Oggi cosa succede? Con una delibera successiva avete investito centomila euro e con una norma andate a modificare quanto avete deliberato in precedenza.
Finanzierete tutte le iniziative? Come fa il dirigente a decidere cosa finanziare e cosa no? E come se non bastasse, si approva qualcosa che stanzia finanziamenti per appuntamenti già avvenuti e deliberati, che risalgono a settembre.
I contributi s’impegnano prima, non dopo. Non oggi. E’ un qualcosa secondo me, che va contro la legge.
Nel momento in cui il dirigente determinerà un impegno, chiederò il parere della Corte dei conti per il normale controllo”.
Ma per la maggioranza, non si poteva fare diversamente. Non essendoci ancora a settembre un regolamento approvato, l’alternativa sarebbe stata non mettere proprio in piedi il cartellone. Unica alternativa, quella approvata.
Argomento che non convince la minoranza. “L’approvazione oggi – continua Santucci – avviene in un clima di generale imbarazzo, in una situazione che è degenerata, nessuno di noi sa bene cosa si debba fare, il lavoro della commissione è venuta meno. Questo è un regolamento farraginoso, con norme inutili e capziose ripetizioni.
Serve solo a tutelare il dirigente, nel predisporre gli stanziamenti. Non chiarisce niente e non aiuta le associazioni. E’ una giornata triste per la maggioranza. Avete i numeri per andare avanti, al di sopra della condivisione procedure”.
Occasione persa anche per Claudio Ubertini (Forza Italia). “Regolamento approvato in tutta fretta – spiega Ubertini – perché si devono legittimare alcuni atti e dare garanzie al dirigente nel liquidare iniziative che risalgono al settembre viterbese.
Non condividiamo il metodo e auspichiamo maggiore condivisione, non in questo modo”.

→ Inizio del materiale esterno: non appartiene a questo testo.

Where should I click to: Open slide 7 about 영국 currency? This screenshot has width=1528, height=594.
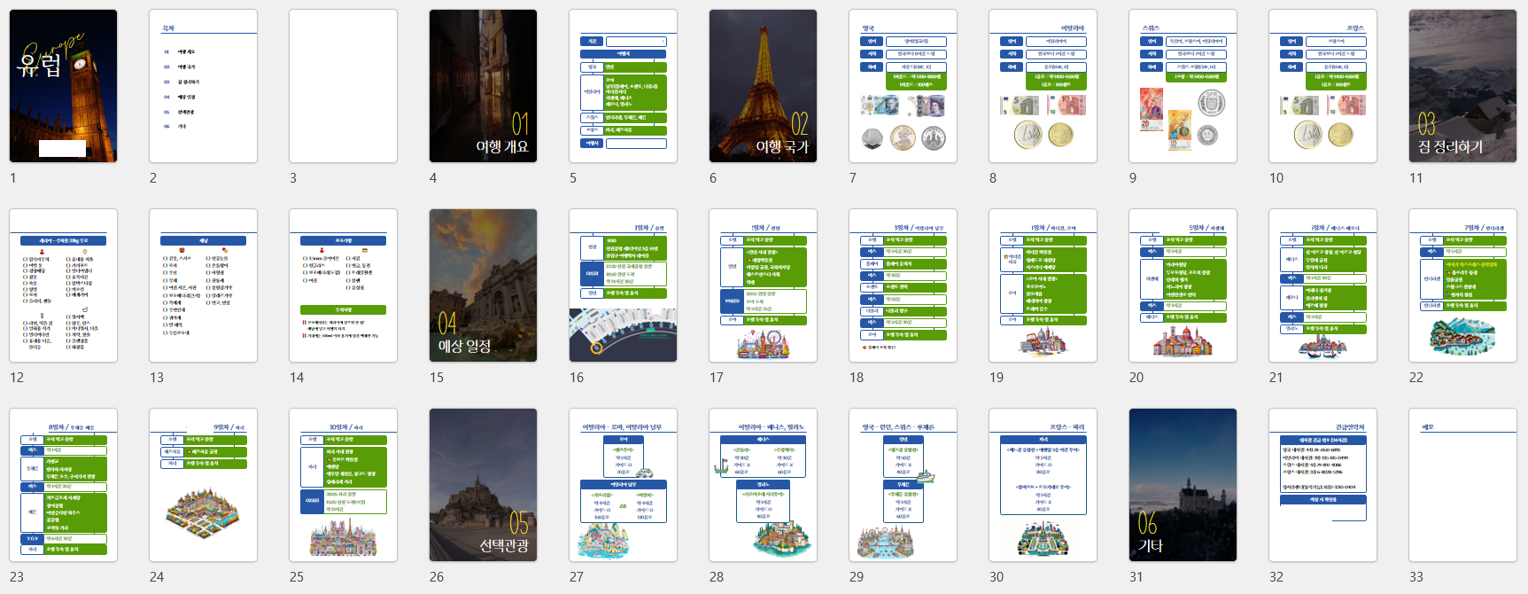pos(903,86)
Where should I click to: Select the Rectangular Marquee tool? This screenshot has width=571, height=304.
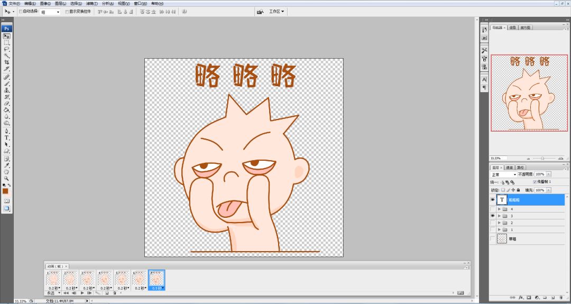click(7, 43)
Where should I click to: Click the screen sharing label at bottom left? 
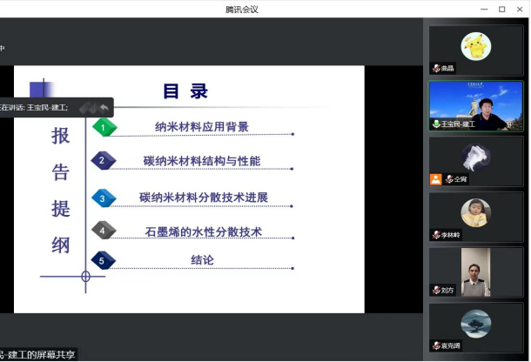[x=38, y=355]
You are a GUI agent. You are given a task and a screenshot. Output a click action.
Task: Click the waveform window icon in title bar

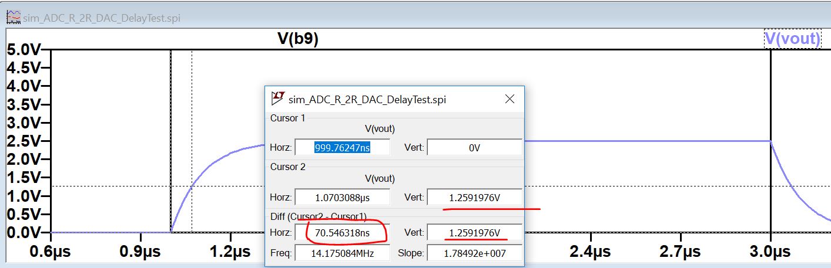(x=13, y=18)
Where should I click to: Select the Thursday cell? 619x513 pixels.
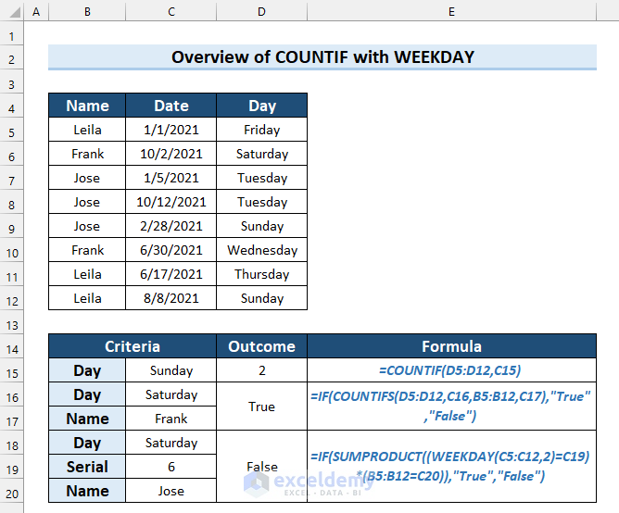click(x=262, y=274)
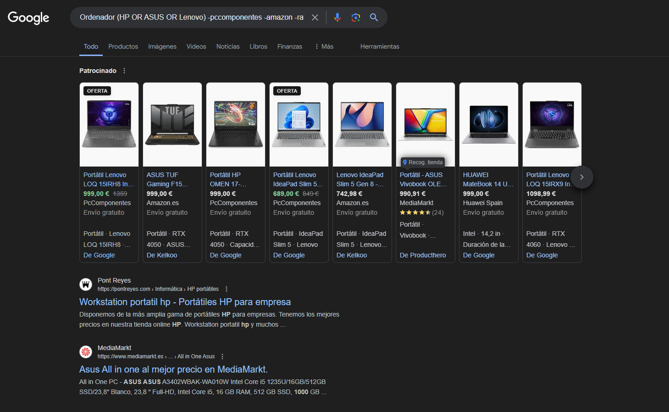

Contrario anche il Movimento 5 stelle e Fratelli d’Italia si accoda: “La cultura doveva essere elemento di punta per quest’amministrazione – osserva Buzzi – ma così non mi pare che sia andata. E’ sotto gli occhi, anzi sotto i fari di tutti”. Pessimismo cosmico. Bolla così l’atteggiamento della minoranza, Sergio Insogna (Oltre le Mura), che ovviamente non approva.
I toni usati dalla minoranza non sono condivisi nemmeno da Aldo Fabbrini (Pd). “Quasi tutti gli emendamenti proposti dall’opposizione – osserva Fabbrini – sono stati accettati”. Considerazioni del centrodestra considerate ingenerose pure da Paolo Moricoli (Sel).